## WORK INSTRUCTIONS
Condense the paragraph that begins "Golden pompano (Trachinotus ovatus) is one of" in the gill transcriptome entry below into a short bulleted list that keeps its main facts.

AUTHOR=San Lize , Liu Baosuo , Liu Bo , Guo Huayang , Guo Liang , Zhang Nan , Zhu Kecheng , Jiang Shigui , Zhang Dianchang 

TITLE=Transcriptome Analysis of Gills Provides Insights Into Translation Changes Under Hypoxic Stress and Reoxygenation in Golden Pompano, Trachinotus ovatus (Linnaeus 1758)

JOURNAL=Frontiers in Marine Science

VOLUME=Volume 8 - 2021

YEAR=2021

URL=https://www.frontiersin.org/journals/marine-science/articles/10.3389/fmars.2021.763622

DOI=10.3389/fmars.2021.763622

ISSN=2296-7745

ABSTRACT=Golden pompano (Trachinotus ovatus) is one of the most economically critical marine fishes in South China. Low oxygen stress, which is caused by various factors, has resulted in substantial economic losses to the aquaculture of T. ovatus. However, the molecular responses in fish gills to the hypoxia challenge remain unclear. To understand the mechanism adapted to hypoxia, we analyzed the transcriptome of T. ovatus gill in response to hypoxia stress for different durations. In this study, three groups were divided into normal oxygen group, hypoxia stress group and hypoxia treatment after oxygen recovery group. The hypoxic group included four different treatment times, and the recovery dissolved oxygen group included two different treatment times. Compared to the normoxia group, a total of 5294 genes were identified as differentially expressed genes. The number of down-regulated genes is more than the number of upregulated genes. After 8h of hypoxic treatment, the number of differential genes peaked, suggesting that 8h of hypoxic stress was a critical moment. According to kyoto encyclopedia of genes and genomes (KEGG) pathway analysis, many differential genes were enriched in steroid biosynthesis, focal adhesion, ECM-receptor interaction signal pathway, MAPK signal pathway and carbohydrate metabolism. In this study, it was found that genes related to cytokines such as chemokines, chemokine receptors, interleukin and complement were all significantly down-regulated, which may be the reason why fish are susceptible to pathogen infection under hypoxia environment. In addition, a large number of upregulated genes related to phagocytosis and protein degradation were found in the dissolved oxygen recovery group compared with the hypoxic treatment group for 24h. These results indicated that after the recovery of dissolved oxygen, the fish body quickly cleared the misfolded protein and repaired the damage through the endoplasmic reticulum stress and other pathways. These findings deepened the understanding of the hypoxia response mechanism of fish and provided a useful resource for the genetic breeding of T. ovatus.

## DATA BLOCK
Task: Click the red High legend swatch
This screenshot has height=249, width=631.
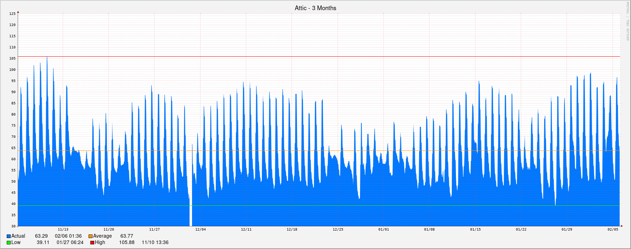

## RESULT OF THIS TASK
- Golden pompano (Trachinotus ovatus) is one of the most economically critical marine fishes in South China, and low oxygen stress has caused substantial losses to its aquaculture.
- Because the molecular responses of fish gills to hypoxia were unclear, the gill transcriptome was analyzed under hypoxia stress of different durations.
- Fish were divided into three groups: normal oxygen, hypoxia stress (four treatment times), and oxygen recovery after hypoxia (two treatment times).
- Compared with normoxia, 5294 genes were differentially expressed, and down-regulated genes outnumbered upregulated ones.
- The number of differential genes peaked after 8h of hypoxia, suggesting that 8h was a critical moment.
- KEGG analysis showed enrichment in steroid biosynthesis, focal adhesion, ECM-receptor interaction, the MAPK signal pathway and carbohydrate metabolism.
- Cytokine-related genes, including chemokines, chemokine receptors, interleukin and complement, were significantly down-regulated, which may explain why fish are susceptible to pathogen infection under hypoxia.
- Compared with 24h of hypoxia, the oxygen recovery group showed many upregulated genes related to phagocytosis and protein degradation, indicating rapid clearance of misfolded protein and damage repair through endoplasmic reticulum stress and other pathways.
- The findings deepen understanding of the fish hypoxia response and provide a resource for the genetic breeding of T. ovatus.